The BMI overlooks a number of key details, most importantly an individual’s body composition and shape. For example, a person who is 5 ft. 7 in. and weighs 165 lbs. who has 10% body fat would have the same BMI as a person who has 30% body fat, but is of identical height and weight. Both are characterized as overweight, but the one carrying 20% less fat is lean, likely far healthier, and does not carry the same health risks associated with extra weight that a person with the higher fat percentage does. The difference is where the mass comes from. The leaner individual is made of muscle and lean body mass, while the fatter one is carrying a high amount of unhealthy body fat.
It’s important to take body composition into account because where a person carries their fat—and how much they have—severely impacts overall health. That’s why a father-son doctor combo has come up with a more effective and accurate scale to measure weight, health, and disease risk. It’s called A Body Shape Index (ABSI) and pays careful attention to the important details the BMI scale misses.

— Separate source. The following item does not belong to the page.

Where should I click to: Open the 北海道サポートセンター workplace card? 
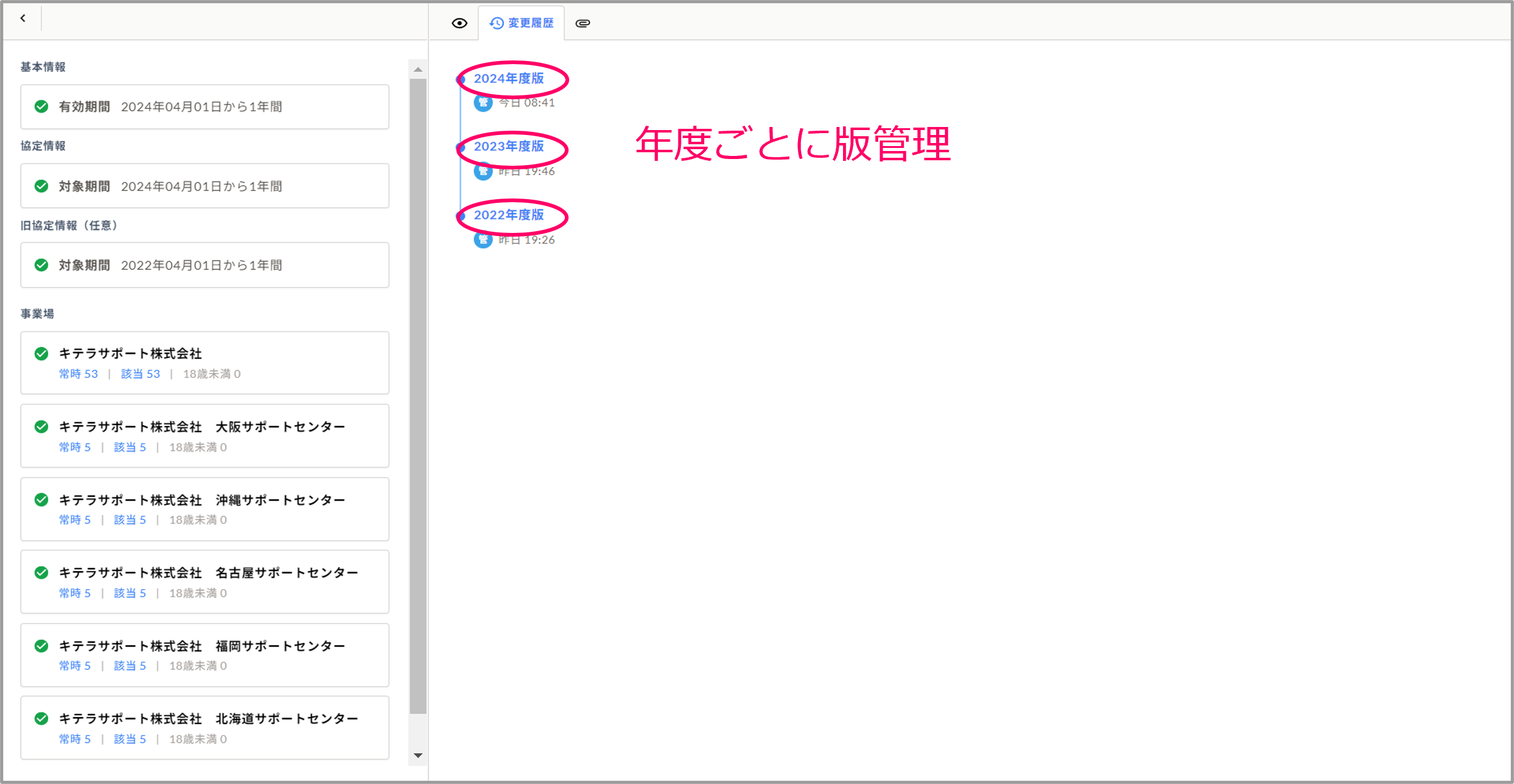click(x=204, y=728)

Fat around the gut is associated with an increased risk of high blood pressure, cancer, diabetes, heart attack, and stroke. This is not only true for people with a high BMI, but for those with a low BMI, too. Some people who appear skinny still carry a lot of body fat, giving them a body type commonly referred to as “skinny fat.” Both of these groups can carry substantial visceral fat around the belly, some showing it more than others. At the end of the day, you want to pay attention to your total fat mass.

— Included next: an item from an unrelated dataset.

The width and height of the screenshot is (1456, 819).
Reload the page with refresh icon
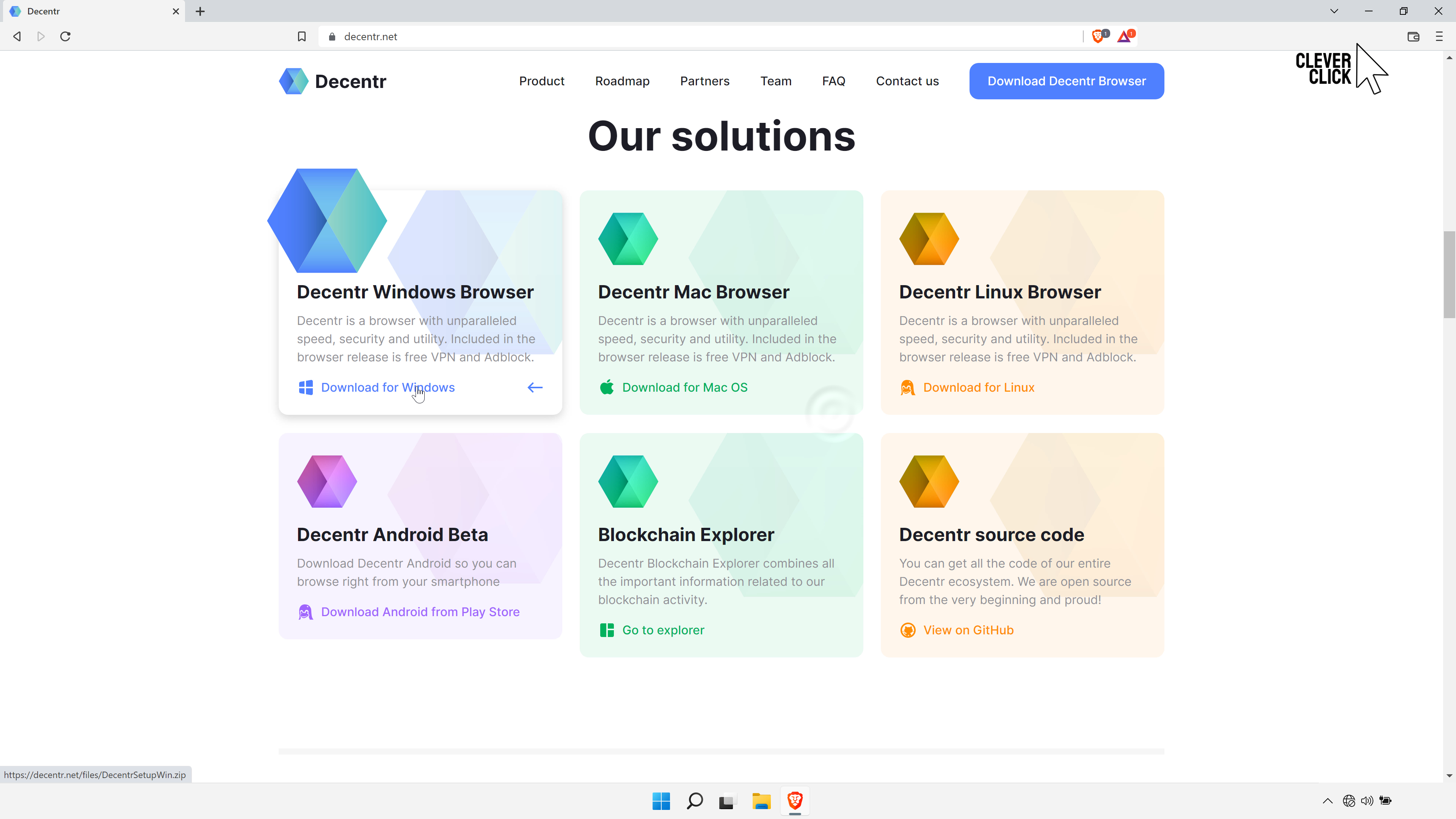[66, 36]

ABSI, which takes body shape and composition into account, has proven to be more effective at measuring obesity-related illness than BMI. The developers looked at data from 7,011 adults over 18 that participated in a large-scale British health and lifestyle study called HALS1. The study began in 1980 and was followed up in the HALS2 study seven years later.
The research team then examined National Health Service records from 2009 to identify deaths and cancer cases in participants. As of 2009, 2,203 deaths of the 7,011 participants had been recorded. Next, they compared those numbers with the all-cause mortality rates from the sample population and applied the ABSI, BMI and other variables like waist-circumference, waist/hip ration, and waist/height ratio and noticed the ABSI was the best way to identify mortality hazard.

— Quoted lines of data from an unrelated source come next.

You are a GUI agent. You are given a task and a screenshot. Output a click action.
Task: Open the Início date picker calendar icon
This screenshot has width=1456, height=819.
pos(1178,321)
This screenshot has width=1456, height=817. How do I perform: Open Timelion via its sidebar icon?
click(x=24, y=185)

They noticed people with an ABSI in the top 20% had death rates 61% higher than those with an ABSI in the bottom 20%. To get further confirmation of the effectiveness of their scale, the team looked at a similar American lifestyle study conducted between 1999 and 2004. The numbers were very similar to what they found with the British study.
So what does all this mean? Have you and your doctor been wrong in using the BMI to guide your overall health and obesity risk all these years? I’ve never been a big fan of the BMI and have always taken it with a grain of salt. When it comes to having a healthy weight, it’s really important to pay attention to your body composition. You want to have a good lean mass to fat ratio and try to keep body fat percentage below 25%, regardless of your shape or size. The more lean mass you have, the less risk you carry for diseases associated with being overweight.